The electrostatic capacitive type touch panel is provided with a
plurality of first electrode wirings extended in a X-direction and
a plurality of second electrode wirings extended in a Y-direction
perpendicular to the X-direction. The plurality of first electrode
wirings and the plurality of second wirings are stacked with a
transparent dielectric layer sandwiched thereby. A change in
electrostatic capacitance between one first electrode wiring and
each of the plurality of second electrode wirings is detected for
every first electrode wiring, thereby detecting the contact
location of a finger on the operation surface of the touch panel.
As for a material for forming the first electrode wiring and the
second electrode wiring, to reduce resistance of the first
electrode wiring and the second electrode wiring, metal such as
silver or copper has been employed (e.g., refer to patent
literature 1). [0006] Patent Literature 1 [0007] Japanese Patent
Application Laid-Open Publication No. 2012-79238
SUMMARY OF THE INVENTION
[0008] According to one aspect of the present invention, a touch
panel includes a transparent dielectric layer having a front
surface and a reverse surface opposite to the front surface, first
electrode wirings formed on the front surface at an interval in a
first direction, and second electrode wirings formed on the reverse
surface at an interval in a second direction. When viewed from the
front surface of the transparent dielectric layer, each of the
first electrode wirings crosses each of the second electrode
wirings. At least one of the first electrode wirings includes a
bending line having bending sections. At least a portion of the
bending sections is positioned to face the interval of the second
electrode wirings.
[0009] According to another aspect of the present invention, a
display apparatus includes a display panel having pixels formed in
a matrix, and a touch panel stacked on the display panel. The touch
panel includes a transparent dielectric layer having a front
surface and a reverse surface opposite to the front surface, first
electrode wirings formed on the front surface at an interval in a
first direction, and second electrode wirings formed on the reverse
surface at an interval in a second direction.
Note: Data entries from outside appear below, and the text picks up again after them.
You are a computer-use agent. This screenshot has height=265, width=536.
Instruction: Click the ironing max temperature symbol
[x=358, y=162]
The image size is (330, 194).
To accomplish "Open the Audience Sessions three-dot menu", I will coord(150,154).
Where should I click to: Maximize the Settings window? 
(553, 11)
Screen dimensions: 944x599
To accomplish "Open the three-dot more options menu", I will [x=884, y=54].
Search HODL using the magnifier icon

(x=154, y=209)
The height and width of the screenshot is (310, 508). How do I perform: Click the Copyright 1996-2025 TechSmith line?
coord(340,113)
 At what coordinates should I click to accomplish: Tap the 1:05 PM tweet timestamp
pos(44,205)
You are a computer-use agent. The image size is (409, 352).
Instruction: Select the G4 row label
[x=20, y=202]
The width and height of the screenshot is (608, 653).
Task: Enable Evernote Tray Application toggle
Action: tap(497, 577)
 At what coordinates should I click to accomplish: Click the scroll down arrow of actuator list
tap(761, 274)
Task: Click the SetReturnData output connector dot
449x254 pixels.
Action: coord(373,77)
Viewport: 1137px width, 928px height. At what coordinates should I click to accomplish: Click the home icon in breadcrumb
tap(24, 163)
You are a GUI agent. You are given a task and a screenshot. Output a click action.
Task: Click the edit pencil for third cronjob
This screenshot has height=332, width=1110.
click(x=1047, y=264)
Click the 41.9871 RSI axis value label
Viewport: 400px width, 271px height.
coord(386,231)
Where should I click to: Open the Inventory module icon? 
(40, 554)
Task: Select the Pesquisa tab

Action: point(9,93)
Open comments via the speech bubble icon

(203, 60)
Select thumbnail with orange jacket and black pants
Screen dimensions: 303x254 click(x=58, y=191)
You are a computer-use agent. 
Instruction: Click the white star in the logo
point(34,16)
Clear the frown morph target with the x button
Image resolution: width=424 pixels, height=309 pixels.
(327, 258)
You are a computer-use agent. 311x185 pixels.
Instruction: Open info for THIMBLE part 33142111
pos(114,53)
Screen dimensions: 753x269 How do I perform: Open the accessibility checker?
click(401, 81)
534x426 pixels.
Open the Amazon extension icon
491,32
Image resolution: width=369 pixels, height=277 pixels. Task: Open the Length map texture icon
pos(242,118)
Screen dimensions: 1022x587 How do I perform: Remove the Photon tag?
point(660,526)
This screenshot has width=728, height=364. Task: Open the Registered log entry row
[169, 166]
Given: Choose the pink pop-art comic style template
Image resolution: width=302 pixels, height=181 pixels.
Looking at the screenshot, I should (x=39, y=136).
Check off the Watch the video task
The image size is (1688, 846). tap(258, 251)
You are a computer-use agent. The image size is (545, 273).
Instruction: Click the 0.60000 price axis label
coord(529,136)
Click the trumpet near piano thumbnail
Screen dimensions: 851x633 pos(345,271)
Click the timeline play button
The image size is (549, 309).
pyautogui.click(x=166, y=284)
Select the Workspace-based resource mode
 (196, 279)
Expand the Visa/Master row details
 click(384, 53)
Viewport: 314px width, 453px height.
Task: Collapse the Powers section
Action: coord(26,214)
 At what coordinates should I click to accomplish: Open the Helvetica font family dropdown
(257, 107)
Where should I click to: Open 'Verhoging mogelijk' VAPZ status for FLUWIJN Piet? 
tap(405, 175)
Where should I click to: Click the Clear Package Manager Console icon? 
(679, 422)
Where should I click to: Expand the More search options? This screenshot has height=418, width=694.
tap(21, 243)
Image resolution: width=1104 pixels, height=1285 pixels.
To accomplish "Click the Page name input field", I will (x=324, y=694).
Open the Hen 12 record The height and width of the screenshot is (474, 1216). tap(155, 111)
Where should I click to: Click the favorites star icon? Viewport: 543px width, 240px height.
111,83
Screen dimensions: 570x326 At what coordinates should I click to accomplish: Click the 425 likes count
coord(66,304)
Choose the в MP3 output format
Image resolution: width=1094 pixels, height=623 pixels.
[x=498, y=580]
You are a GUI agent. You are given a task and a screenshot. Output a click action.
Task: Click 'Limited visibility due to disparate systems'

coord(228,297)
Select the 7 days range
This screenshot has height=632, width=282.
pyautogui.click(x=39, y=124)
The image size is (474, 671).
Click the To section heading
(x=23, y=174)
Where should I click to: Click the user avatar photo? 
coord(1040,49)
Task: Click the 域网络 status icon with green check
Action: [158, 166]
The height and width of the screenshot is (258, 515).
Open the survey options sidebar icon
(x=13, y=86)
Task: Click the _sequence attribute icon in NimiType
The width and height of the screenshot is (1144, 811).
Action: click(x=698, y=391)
When viewed from the
front surface of the transparent dielectric layer, each of the
first electrode wirings crosses each of the second electrode
wirings. At least one of the first electrode wirings includes a
bending line having bending sections. At least a portion of the
bending sections is positioned to face the interval of the second
electrode wirings.
BRIEF DESCRIPTION OF THE DRAWINGS
[0010] A more complete appreciation of the invention and many of
the attendant advantages thereof will be readily obtained as the
same becomes better understood by reference to the following
detailed description when considered in connection with the
accompanying drawings, wherein:
[0011] FIG. 1 is a cross-sectional view showing an overall
configuration of the display apparatus according to the first and
second embodiments of the technique according to the present
disclosure;
[0012] FIG. 2 is a planar view showing a planar structure of a
color filter substrate included in the display panel according to
the first and second embodiments;
[0013] FIG. 3 is a planar view showing a planar structure of a
plurality of drive electrodes in the touch panel according to the
first embodiment, together with a drive substrate;
[0014] FIG. 4 is an enlarged view of a part of FIG. 3, and is a
planar view showing a planar structure of the drive electrode in
the touch panel according to the first embodiment;
[0015] FIG. 5 is a planar view showing a planar structure of a
plurality of sensing electrodes in the touch panel according to the
first embodiment, together with a sensing substrate;
[0016] FIG. 6 is an enlarged view of a part of FIG. 5 with a planar
view showing a planar structure of the sensing electrode in the
touch panel according to the first embodiment;
[0017] FIG. 7 is a diagram viewed from a lamination direction,
showing the drive electrode and the sensing electrode in the touch
panel according to the first embodiment, and showing an enlarged
view of a pattern produced by the drive electrode and the sensing
electrode;
[0018] FIG. 8 is an enlarged planar view of the plurality of drive
electrodes formed on the drive substrate in the touch panel
according to the second embodiment;
[0019] FIG. 9 is an enlarged planar view of the plurality of
sensing electrodes formed on the drive substrate in the touch panel
according to the second embodiment;
[0020] FIG. 10 is a diagram viewed from a lamination direction,
showing the drive electrode and the sensing electrode in the touch
panel according to the second embodiment and showing an enlarged
view of a pattern produced by the drive electrode and the sensing
electrode;
[0021] FIG. 11 is a diagram viewed from a lamination direction,
showing the drive electrode and the sensing electrode in the touch
panel according to a modification example and showing an enlarged
view of a pattern produced by the drive electrode and the sensing
electrode;
[0022] FIG. 12 is a cross sectional view showing an overall
configuration of a display apparatus according to a modification
example; and
[0023] FIG. 13 is a cross sectional view showing an overall
configuration of a display apparatus according to a modification
example.
DESCRIPTION OF THE EMBODIMENTS
[0024] Hereinafter, with reference to the drawings, embodiments of
the thin film transistor array will now be described. In the
respective drawings to be referenced, portions having identical
configuration in the respective drawings described below are
labeled with the same symbols.
First Embodiment
[0025] With reference to FIGS. 1 to 6, hereinafter, a touch panel
and a display apparatus according to the first embodiment are
described. First, with reference to FIG. 1, an overall
configuration of the display apparatus is described.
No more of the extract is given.